%%

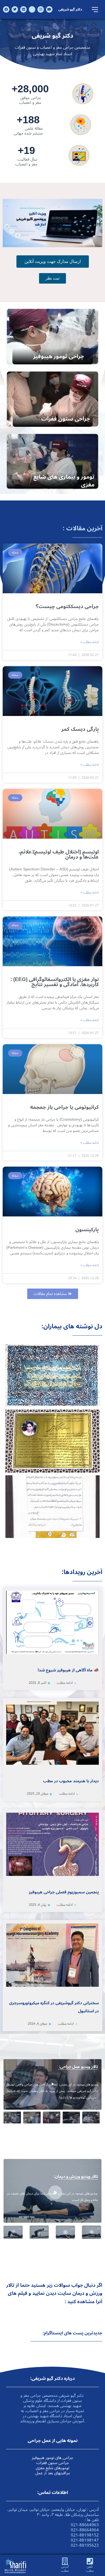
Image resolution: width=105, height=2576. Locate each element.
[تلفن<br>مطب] (89, 2561)
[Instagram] (40, 9)
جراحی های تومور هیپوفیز (52, 2457)
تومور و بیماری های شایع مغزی (63, 481)
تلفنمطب (90, 2568)
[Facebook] (6, 9)
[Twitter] (15, 9)
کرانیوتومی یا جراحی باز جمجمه (64, 1107)
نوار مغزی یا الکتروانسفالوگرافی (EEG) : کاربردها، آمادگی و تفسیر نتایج (54, 982)
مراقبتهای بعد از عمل (52, 2473)
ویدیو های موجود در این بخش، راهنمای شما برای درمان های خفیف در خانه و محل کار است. (52, 2196)
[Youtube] (49, 9)
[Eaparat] (32, 9)
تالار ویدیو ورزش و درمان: (76, 2176)
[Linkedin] (23, 9)
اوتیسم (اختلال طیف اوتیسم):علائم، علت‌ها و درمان (59, 854)
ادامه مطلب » (89, 642)
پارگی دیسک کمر (80, 729)
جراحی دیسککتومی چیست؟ (67, 606)
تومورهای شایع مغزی (52, 2468)
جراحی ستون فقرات (65, 419)
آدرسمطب (65, 2568)
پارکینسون (87, 1229)
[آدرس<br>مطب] (65, 2561)
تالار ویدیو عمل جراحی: (78, 2066)
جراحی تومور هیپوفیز (58, 356)
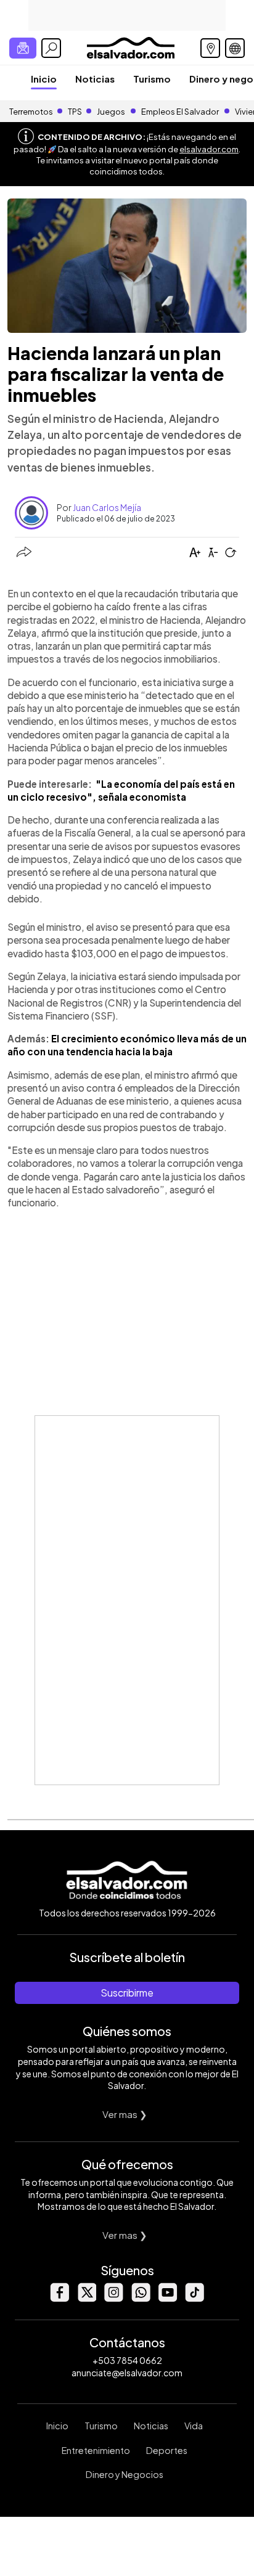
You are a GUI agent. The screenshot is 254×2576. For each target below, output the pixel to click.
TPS (75, 112)
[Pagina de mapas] (210, 48)
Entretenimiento (96, 2450)
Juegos (111, 112)
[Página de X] (86, 2298)
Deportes (166, 2450)
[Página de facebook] (59, 2298)
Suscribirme (127, 1992)
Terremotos (31, 112)
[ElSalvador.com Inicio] (130, 46)
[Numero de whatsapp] (140, 2298)
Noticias (95, 78)
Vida (193, 2425)
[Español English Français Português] (235, 48)
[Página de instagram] (113, 2298)
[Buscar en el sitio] (51, 48)
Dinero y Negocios (124, 2474)
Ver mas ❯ (124, 2114)
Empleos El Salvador (180, 112)
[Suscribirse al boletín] (22, 48)
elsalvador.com (209, 149)
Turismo (152, 78)
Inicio (44, 78)
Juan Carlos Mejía (107, 507)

%%

Every line from the one containing "اوتیسم (اختلال طیف" through the end of the entries above is to be copied exactly; pictures are to be left out.

اوتیسم (اختلال طیف اوتیسم):علائم، علت‌ها و درمان (59, 854)
ادامه مطلب » (89, 642)
پارگی دیسک کمر (80, 729)
جراحی دیسککتومی چیست؟ (67, 606)
تومورهای شایع مغزی (52, 2468)
جراحی ستون فقرات (65, 419)
آدرسمطب (65, 2568)
پارکینسون (87, 1229)
[آدرس<br>مطب] (65, 2561)
تالار ویدیو عمل جراحی: (78, 2066)
جراحی تومور هیپوفیز (58, 356)
You are a GUI agent. The screenshot is 254×2576. For each target below, output the pixel to click.
TPS (75, 112)
[Pagina de mapas] (210, 48)
Entretenimiento (96, 2450)
Juegos (111, 112)
[Página de X] (86, 2298)
Deportes (166, 2450)
[Página de facebook] (59, 2298)
Suscribirme (127, 1992)
Terremotos (31, 112)
[ElSalvador.com Inicio] (130, 46)
[Numero de whatsapp] (140, 2298)
Noticias (95, 78)
Vida (193, 2425)
[Español English Français Português] (235, 48)
[Página de instagram] (113, 2298)
[Buscar en el sitio] (51, 48)
Dinero y Negocios (124, 2474)
Ver mas ❯ (124, 2114)
Empleos El Salvador (180, 112)
[Suscribirse al boletín] (22, 48)
elsalvador.com (209, 149)
Turismo (152, 78)
Inicio (44, 78)
Juan Carlos Mejía (107, 507)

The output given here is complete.